Dataset records
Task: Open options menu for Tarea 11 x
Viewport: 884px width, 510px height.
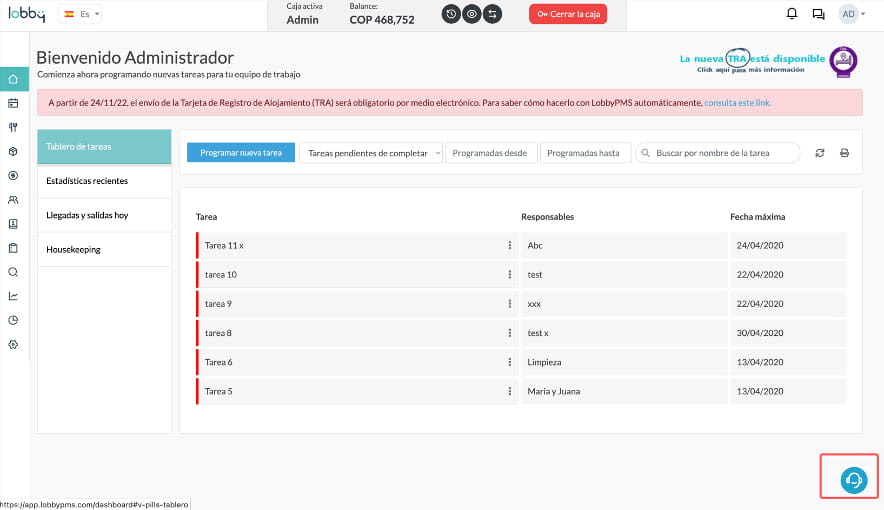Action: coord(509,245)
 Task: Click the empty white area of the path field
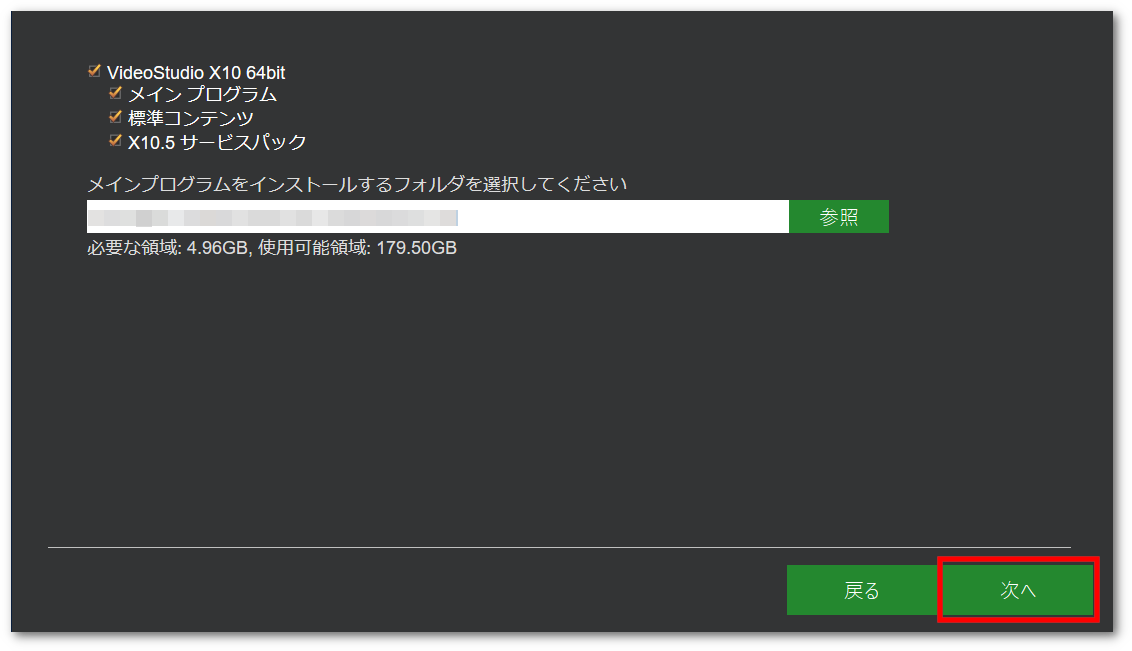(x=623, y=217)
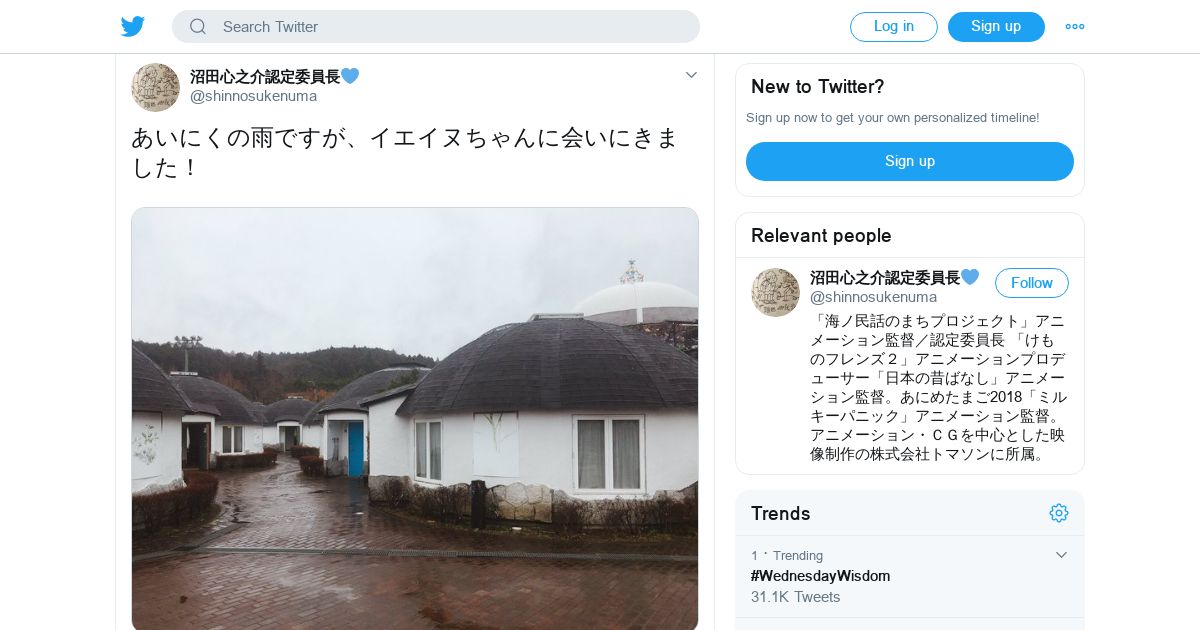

ACTIVITY
Copy nothing outside the span: please output the lines from the one with "Task: Click the" through the end of the entries above, and skip the pictures.

ANSWER BELOW
 Task: Click the empty white area of the path field
(x=623, y=217)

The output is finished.